2013 concludes with 174 attacks against freedom of expression in Ecuador, report says
With 174 documented aggressions against media outlets, journalists and citizens, 2013 was one of the most violent years against freedom of expression in Ecuador, according to a recent report from NGO Fundamedios.
The report “The stifling silence” – which was published on Jan. 6, Journalists' Day in Ecuador – states that last year surpassed by two incidents the number of aggressions recorded in 2012 (172), thus becoming the most violent year against the press since Fundamedios began documenting cases in 2008.
According to the report, 2013 was characterized by the new legal limitations imposed by the country's controversial Communications Law, the increase in censorship and public officials' hostilities against the press.
“2013 could be summed up in three words: fear, censorship and polarization," the report said.
Most aggressions came from public officials with 82 recorded attacks (47 percent of the total number of cases), followed by 53 attacks coming from the government (32 percent) in the form of administrative or legal measures. According to the report, the most common type of aggressions wer government officials' stigmatizing public attacks (29 cases, or 16 of the aggressions).

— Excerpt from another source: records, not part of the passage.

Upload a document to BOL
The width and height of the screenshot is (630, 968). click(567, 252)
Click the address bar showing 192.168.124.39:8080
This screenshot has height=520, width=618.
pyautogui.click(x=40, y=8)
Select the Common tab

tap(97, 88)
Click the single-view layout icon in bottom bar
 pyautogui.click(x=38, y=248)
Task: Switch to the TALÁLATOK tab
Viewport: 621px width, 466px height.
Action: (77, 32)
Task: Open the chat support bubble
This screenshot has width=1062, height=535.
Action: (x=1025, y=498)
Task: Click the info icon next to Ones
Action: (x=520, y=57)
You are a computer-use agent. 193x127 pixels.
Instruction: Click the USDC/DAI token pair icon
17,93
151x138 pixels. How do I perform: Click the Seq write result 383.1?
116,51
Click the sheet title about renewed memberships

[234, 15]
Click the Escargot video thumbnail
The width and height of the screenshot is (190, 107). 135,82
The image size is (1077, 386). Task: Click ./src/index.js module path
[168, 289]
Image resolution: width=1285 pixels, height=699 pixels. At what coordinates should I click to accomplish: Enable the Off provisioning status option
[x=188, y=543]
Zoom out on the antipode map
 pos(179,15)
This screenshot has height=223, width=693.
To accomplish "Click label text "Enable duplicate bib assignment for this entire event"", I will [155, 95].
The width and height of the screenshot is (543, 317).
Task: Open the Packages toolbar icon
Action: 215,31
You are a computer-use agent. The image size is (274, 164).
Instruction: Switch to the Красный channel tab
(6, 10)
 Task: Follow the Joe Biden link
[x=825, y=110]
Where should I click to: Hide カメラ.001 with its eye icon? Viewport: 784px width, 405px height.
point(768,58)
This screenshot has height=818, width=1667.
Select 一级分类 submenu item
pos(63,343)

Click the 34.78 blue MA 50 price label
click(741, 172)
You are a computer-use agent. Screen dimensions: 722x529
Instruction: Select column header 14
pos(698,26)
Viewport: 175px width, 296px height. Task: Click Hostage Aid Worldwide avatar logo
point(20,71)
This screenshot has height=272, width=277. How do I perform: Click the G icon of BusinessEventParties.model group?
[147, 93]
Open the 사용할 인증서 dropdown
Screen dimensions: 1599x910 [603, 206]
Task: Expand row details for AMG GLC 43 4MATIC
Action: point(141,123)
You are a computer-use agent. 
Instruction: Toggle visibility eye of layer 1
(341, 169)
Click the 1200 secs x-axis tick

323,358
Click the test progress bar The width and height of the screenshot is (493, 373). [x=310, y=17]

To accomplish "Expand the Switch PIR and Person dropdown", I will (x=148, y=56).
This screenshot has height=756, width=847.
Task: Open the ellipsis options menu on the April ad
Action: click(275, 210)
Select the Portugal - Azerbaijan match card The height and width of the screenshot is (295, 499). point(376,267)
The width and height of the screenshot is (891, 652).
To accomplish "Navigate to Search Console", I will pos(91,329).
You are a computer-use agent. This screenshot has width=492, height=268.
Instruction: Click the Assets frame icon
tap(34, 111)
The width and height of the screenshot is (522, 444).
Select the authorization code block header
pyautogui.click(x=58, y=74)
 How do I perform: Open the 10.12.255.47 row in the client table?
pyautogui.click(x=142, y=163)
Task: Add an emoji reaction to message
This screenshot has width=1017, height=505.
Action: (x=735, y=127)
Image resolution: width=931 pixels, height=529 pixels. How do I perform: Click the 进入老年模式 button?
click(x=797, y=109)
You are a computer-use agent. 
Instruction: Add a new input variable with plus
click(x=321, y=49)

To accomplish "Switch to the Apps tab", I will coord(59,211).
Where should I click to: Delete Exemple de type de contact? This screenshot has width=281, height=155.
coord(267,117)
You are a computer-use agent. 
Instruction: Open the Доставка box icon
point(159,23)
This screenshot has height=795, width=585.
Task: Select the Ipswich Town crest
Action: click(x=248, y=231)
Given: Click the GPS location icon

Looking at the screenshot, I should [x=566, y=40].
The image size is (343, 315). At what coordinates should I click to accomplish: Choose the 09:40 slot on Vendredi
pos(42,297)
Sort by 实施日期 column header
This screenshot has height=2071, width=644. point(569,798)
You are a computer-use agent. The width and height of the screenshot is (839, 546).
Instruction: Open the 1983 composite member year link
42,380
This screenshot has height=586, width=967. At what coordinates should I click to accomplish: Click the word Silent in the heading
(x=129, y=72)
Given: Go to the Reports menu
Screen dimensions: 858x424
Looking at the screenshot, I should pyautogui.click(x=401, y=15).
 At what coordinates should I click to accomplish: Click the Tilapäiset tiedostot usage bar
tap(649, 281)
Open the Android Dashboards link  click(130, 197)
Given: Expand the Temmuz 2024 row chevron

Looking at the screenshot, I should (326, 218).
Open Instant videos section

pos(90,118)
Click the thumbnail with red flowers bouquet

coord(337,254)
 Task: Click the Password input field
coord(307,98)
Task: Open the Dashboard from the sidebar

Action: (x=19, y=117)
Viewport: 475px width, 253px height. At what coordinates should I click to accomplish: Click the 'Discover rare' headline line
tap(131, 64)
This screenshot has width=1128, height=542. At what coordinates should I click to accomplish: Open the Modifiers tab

"In this case, it is habitual for the president to attack journalists and citizens when he feels offended by their opinions," the report said.
In particular, the use of national TV and radio broadcasts increased by 400 percent, with 817 government messages aired during the year.
"With the almost exponential growth of this service, free of cost for the government, it is evident that Ecuador has become the state of 'government propaganda,'" the report said.
And with 13 documented incidents, cases of censorship almost doubled compared to last year.